Sobre este artículo pueden extraerse varias lecturas. La primera es que la LIJ se sigue considerando un género menor, incluso por los propios autores, que vadean ese sentimiento de inferioridad gracias al éxito de ventas, en algunos casos, y al reconocimiento de su público lector, que no duda en agasajarlos públicamente cuando se les da la ocasión. En segundo lugar, no es sólo un género que suma lectores, sino que mantiene su fidelidad más allá de las fronteras inevitables de la edad, por lo que también fomenta el hábito lector de por vida. En tercer lugar, sólo disfrutan de los dos puntos anteriores los escritores que saben establecer profundos lazos sentimentales con sus lectores a través de sus obras, pues son los únicos que dominan el arte de sobrevivir al olvido de la edad adulta.


2 comentarios:

Lu dijo...

En mi casa, la desaparición de "El pequeño país" ha supuesto un derrumbe emocional para el más joven de la casa.

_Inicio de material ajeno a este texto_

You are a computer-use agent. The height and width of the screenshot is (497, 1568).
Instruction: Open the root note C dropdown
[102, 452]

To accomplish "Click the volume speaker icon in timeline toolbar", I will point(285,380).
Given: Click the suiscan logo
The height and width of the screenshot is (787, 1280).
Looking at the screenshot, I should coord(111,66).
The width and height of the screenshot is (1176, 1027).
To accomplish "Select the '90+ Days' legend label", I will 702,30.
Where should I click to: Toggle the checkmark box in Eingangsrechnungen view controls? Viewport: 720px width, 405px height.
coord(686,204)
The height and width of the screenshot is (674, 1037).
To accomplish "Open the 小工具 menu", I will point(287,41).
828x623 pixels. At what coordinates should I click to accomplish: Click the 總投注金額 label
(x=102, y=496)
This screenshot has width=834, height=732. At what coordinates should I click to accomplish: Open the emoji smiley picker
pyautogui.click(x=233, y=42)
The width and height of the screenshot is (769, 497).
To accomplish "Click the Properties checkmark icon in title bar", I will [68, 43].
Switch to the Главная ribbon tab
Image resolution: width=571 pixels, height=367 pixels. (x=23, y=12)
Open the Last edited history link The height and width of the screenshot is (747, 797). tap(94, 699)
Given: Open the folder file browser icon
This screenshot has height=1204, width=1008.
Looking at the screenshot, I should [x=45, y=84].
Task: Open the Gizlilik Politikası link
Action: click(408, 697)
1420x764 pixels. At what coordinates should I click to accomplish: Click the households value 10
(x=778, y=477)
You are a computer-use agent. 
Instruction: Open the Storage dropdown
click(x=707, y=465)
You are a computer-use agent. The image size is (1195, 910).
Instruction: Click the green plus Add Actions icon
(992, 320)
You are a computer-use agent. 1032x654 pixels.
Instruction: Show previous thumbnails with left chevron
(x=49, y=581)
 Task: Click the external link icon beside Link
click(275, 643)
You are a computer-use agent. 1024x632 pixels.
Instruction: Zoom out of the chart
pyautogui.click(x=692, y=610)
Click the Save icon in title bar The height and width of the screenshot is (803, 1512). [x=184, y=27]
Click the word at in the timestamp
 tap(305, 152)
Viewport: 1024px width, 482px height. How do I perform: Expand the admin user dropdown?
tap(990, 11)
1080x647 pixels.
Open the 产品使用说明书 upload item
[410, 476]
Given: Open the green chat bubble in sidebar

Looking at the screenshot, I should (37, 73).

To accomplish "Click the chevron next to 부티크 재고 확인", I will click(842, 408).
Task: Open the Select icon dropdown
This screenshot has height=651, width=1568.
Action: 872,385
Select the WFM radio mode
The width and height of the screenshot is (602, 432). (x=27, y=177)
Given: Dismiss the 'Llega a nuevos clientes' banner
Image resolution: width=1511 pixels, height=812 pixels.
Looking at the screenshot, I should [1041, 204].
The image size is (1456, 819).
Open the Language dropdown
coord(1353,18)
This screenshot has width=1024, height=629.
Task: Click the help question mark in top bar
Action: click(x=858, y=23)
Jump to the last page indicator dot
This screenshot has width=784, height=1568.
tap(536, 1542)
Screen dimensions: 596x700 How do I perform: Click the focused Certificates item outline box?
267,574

Todos leemos la prensa y él decía que también. Y era cierto. Ahora no encuentra páginas de ese formato que le interesen.
Cortar las alas a las iniciativas para un público infantil y juvenil no es precisamente una forma de educar al futuro lector (de prensa).

Héctor Monteagudo dijo...

Siento la tardanza en contestarte, Lu. La verdad es que no lo había contemplado desde la perspectiva del hábito lector de prensa. Cuando era niño, mi padre solía comprar "El País" los fines de semana y más de una vez habré leído el "Pequeño País". Quizá fuera un factor importante para aficionarme a la prensa diaria, uno de los mejores momentos del día, si tengo ocasión. El problema, como muy bien has apuntado, es cómo se pueden educar futuros lectores que aseguren la supervivencia de este medio de comunicación para informarse sobre lo que ocurra a su alrededor, desde una perspectiva crítica.